January 30, 1969 was a big day in the history of The Beatles – it was the day of the last show they ever played together. You’ve probably seen some video or at least photos of that famous performance on the rooftop of the Apple Corps building.
Happy 47th Birthday to The Beatles’ Rooftop Concert. Feels like only yesterday pic.twitter.com/pBXYU5NUZw
— Andrew (@realandrewhight) January 30, 2016
According to Rolling Stone, The rooftop concert was the climax of a project that was initially titled Get Back. The Beatles had been hard at work on an album free of the studio wizardry that had been so prominent on their recent albums. It was a desperate effort to restore unity between members while business and personal chaos threatened to break them up. While it did ultimately push them to the point of disintegration, they needed an end to the film they were shooting. So the group climbed five storeys to the top of the Apple Corps building and played their final show ever. The album and the film would go on to be released in 1970 under the title Let It Be. Here’s the finished product of that rooftop concert:
Since then, there have been plenty of cultural references to that day. Perhaps the most prominent one was the episode of The Simpsons that documents the history of Homer’s barbershop quartet with Apu, Lenny and Principal Skinner, The B-Sharps. This doesn’t show the video, but it does have a still shot AND the song:
Homer even utters John Lennon’s famous line from the end of the concert… And of course Barney doesn’t get it.

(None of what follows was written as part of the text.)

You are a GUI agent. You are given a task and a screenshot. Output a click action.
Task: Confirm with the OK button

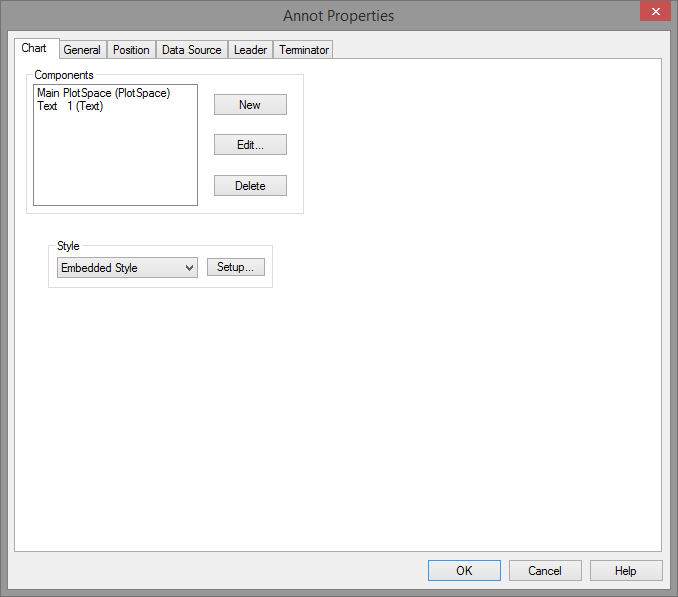(464, 571)
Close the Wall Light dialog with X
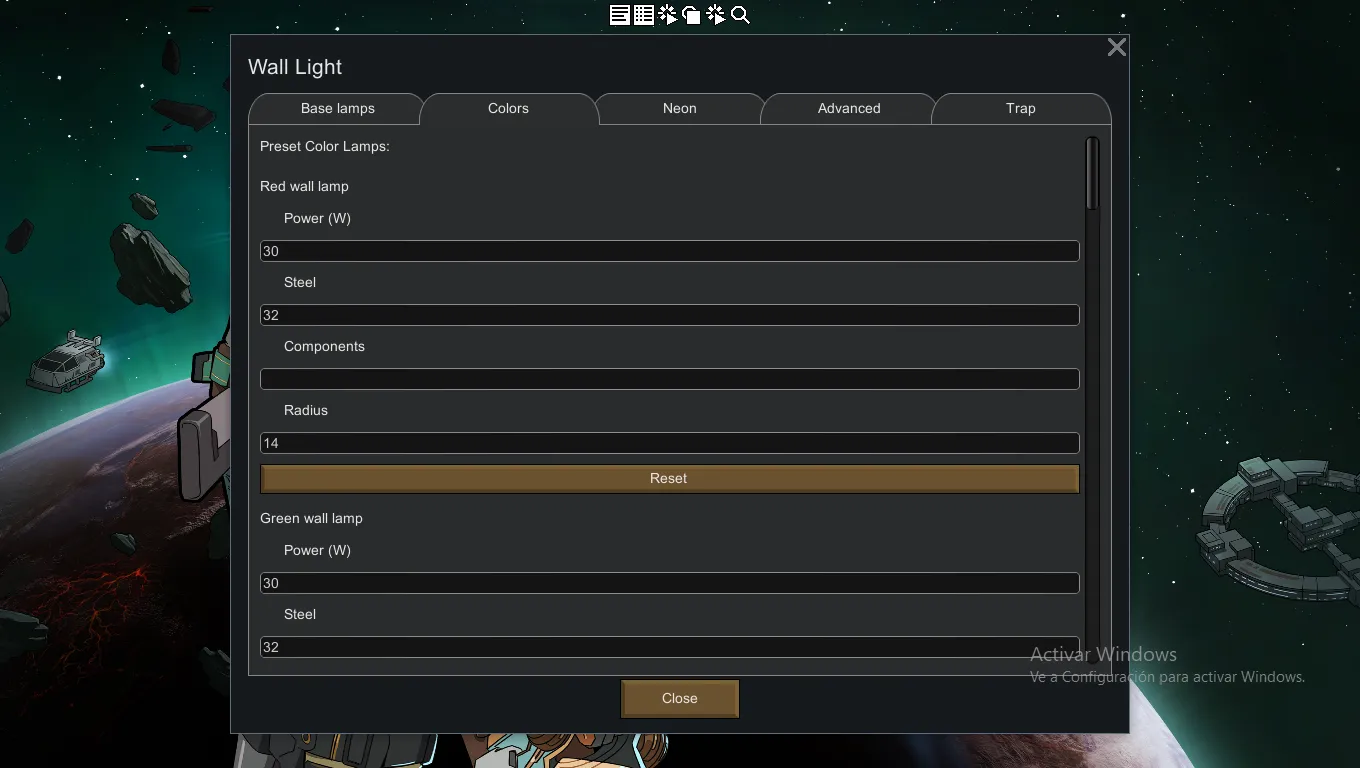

But you know, from reading this Rolling Stone article, I learned some pretty interesting things about this concert… Such as:
It almost didnt happen on the rooftop
The band had a few ideas of where they’d like to do it. The Sahara Desert was a potential option, as were the tops of the Pyramids of Giza. The Queen Elizabeth II ocean liner was another potential option, and a 2,000 year old amphitheatre in Tunisia was strongly considered. Nothing was ever agreed upon and the band decided to do something a little closer to home. Numerous people take credit for the idea of doing it on the roof of Apple Corps, though when you look at it, it seems to be more the product of laziness than creativity. The band almost didn’t go out to do it, getting cold feet just before the show began, but John Lennon reportedly said “Oh f*** it! Let’s do it!” and that was the push they needed.
The Beatles were not the first to do the rooftop concert thing
Weeks prior (December 7, 1968), Jefferson Airplane (who recently lost founding member Paul Kantner) had climbed on top of the Schuyler Hotel in New York for an unauthorized show. They only managed to get one song played before the NYPD threatened to arrest them for a noise disturbance. The band left peacefully but apparently Rip Torn, a big supporter of the band, was busted for harassing an officer.

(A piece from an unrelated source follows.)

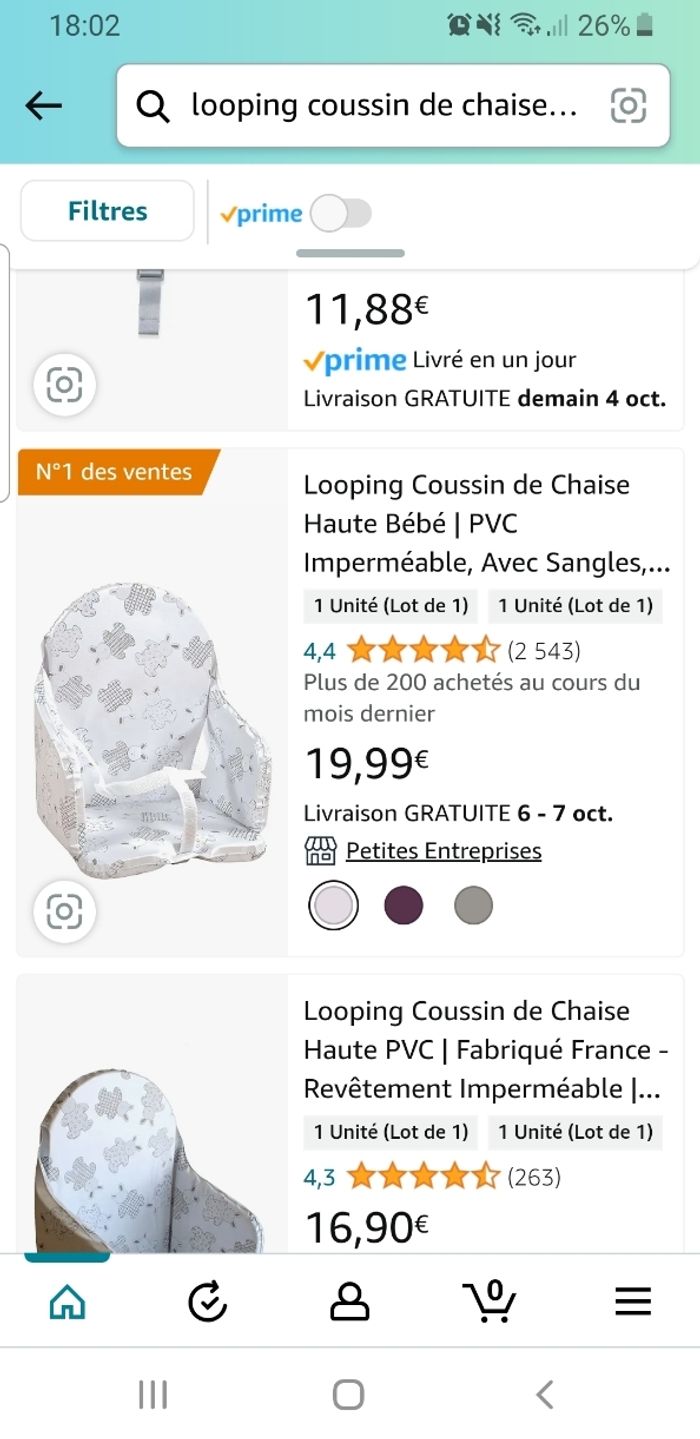Open the Petites Entreprises link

John and Ringo wore their ladies’ coats
It was chilly on that day in foggy London town (though warmer than we’d be used to on the 30th of January), around 7 C or so. It was foggy, and the threat of rain was real. You could even hear John Lennon utter “[My] hands [are] too cold to play the chords!” Apple Corps exec Ken Mansfield held a constant stream of lit cigarettes so George Harrison could keep his hands warm. Lennon donned Yoko Ono’s fur coat (as he occasionally would) and Ringo Starr wore his wife Maureen’s red raincoat.

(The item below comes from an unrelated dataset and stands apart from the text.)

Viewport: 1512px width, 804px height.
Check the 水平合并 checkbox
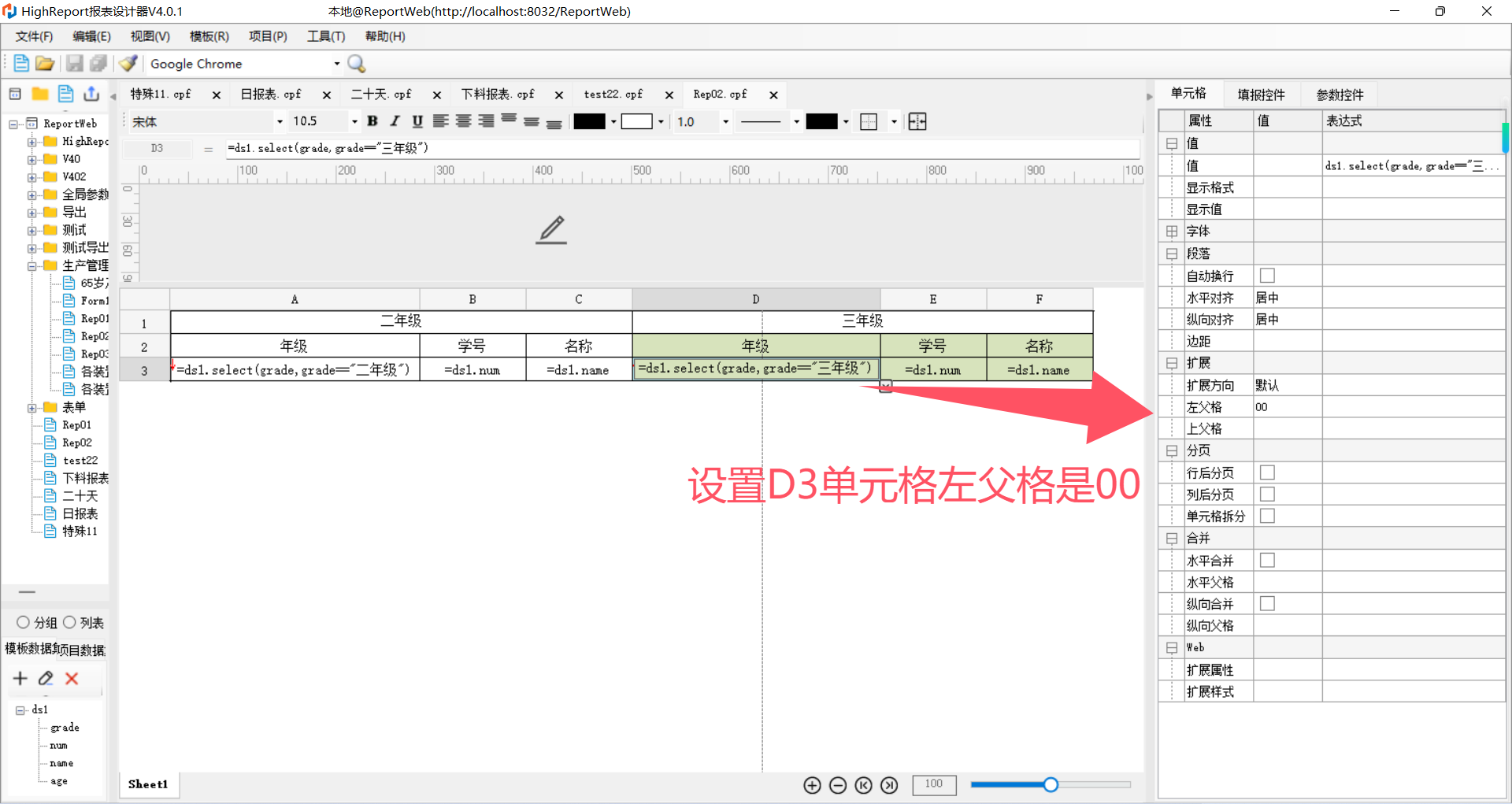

The microphones were wrapped in pantyhose
It was windy on that day, and the wind was troublesome for the fragile studio microphones that were being used on the band’s amplifiers. Alan Parsons (tape engineer and future Pink Floyd cohort (as well as the project of the same name)) went out and bought 3 pairs of pantyhose and wrapped the microphones with those.
It was their first show in 2 years
People remember it as the band’s last live concert, but it was also their first in over 2 years. They’d performed for a TV Studio audience at the time, but the songs were heavily bolstered by a backing track. Their last real previous live show had come on August 29, 1966 at San Franscisco’s Candlestick Park.
The police cut them more slack than we’re led to believe
From Rolling Stone:
The West End Central Police Station is located at 27 Savile Row — mere feet from Apple headquarters. The authorities obviously must have heard the loud rock music wafting down the street. Windows rattled, floors shook, and horns blared from the resulting traffic jams. If they wanted to, the police could have walked over and shut things down before the first song was over. Instead, they let the concert continue for 42 minutes. It was only when the noise complaints began to flood in from stuffy local businesses that they felt compelled to act.
Even then, they gave the Beatles and Co. ample warning to get rid of certain illicit substances that might have been on the scene. “Before the raid, someone called from the Savile Row police station saying, ‘You’ve got 10 minutes.'” recalled one Apple employee. “So we knew they were coming and everyone was ready for it. … When the police raided the building, there was a whole chorus of toilets being flushed.” Crisis averted.
It’s the last sound you hear on the last Beatles album
That famous quote, “I’d like to say thank you on behalf of the band and ourselves, and I hope we passed the audition,” can be heard at the end of Get Back, the final track on Let It Be. Although Abbey Road was recorded AFTER Let It Be, the latter was the last to be released in May 1970, after news of the band’s breakup had made headlines around the world.
So there you go – some fun facts you may not have known about the Beatles’ final show. Now sit back and enjoy the video if you haven’t already!